My lap times may not be what my hero, Ryan Lochte, can do. But for me and the 7,000 other athletes from 177 countries who will be competing in LA, the World Games are a dream come true. In one way, the Special Olympics are even better than the Olympic Games because every athlete is celebrated. Our oath is "Let me win, but if I cannot win, let me be brave in the attempt." I say that to myself before every race.
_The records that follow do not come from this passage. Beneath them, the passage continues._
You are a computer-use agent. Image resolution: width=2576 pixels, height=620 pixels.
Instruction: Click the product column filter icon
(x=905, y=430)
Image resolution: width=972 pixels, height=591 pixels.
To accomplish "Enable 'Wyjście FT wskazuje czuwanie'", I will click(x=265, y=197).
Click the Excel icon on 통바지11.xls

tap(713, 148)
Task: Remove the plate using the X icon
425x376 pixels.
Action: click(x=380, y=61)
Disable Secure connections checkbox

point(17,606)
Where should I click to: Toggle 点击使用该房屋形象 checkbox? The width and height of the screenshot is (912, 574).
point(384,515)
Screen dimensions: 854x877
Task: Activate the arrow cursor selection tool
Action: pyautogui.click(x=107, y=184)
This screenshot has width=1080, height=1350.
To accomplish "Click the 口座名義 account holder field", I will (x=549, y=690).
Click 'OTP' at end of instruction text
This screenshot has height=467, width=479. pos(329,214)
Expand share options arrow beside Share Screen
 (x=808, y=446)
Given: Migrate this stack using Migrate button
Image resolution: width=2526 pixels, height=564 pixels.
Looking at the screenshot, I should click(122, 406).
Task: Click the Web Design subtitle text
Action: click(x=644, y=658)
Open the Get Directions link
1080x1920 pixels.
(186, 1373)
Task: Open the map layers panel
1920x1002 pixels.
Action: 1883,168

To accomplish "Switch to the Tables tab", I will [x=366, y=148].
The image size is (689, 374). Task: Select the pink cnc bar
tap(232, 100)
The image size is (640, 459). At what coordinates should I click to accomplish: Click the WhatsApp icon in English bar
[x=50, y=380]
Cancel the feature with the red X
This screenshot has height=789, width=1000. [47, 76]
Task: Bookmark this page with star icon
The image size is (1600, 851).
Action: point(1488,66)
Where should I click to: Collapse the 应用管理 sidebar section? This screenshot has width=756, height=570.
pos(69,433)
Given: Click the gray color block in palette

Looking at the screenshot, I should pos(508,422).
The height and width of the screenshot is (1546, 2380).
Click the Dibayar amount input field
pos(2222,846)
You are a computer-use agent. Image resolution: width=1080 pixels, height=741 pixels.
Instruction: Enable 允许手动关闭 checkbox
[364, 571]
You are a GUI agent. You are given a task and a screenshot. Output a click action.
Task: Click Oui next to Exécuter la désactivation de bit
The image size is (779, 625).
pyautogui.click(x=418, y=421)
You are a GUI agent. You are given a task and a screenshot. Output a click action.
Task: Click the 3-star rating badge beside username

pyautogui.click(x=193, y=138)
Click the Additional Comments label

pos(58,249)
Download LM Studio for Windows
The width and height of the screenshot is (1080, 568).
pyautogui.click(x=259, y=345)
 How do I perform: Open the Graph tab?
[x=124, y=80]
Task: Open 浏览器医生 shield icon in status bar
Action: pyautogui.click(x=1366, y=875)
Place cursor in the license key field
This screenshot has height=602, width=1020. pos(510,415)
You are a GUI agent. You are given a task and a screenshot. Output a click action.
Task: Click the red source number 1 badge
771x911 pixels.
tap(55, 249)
Special Olympians have another goal. When we compete, we are hoping to open eyes and change minds. Those of us with intellectual and developmental disabilities can do much more than people think we can. Over the years, I've seen tremendous growth in Special Olympics and, along with that, increased awareness. The Unified Sports program, which pairs athletes with and without IDD, has been especially beneficial. In Massachusetts alone, we have more than 3,600 IDD athletes competing year-round.
I'm also honored to be a global messenger for Special Olympics Massachusetts. In that role, I have spoken at schools and events to tell my story and bring us all closer together.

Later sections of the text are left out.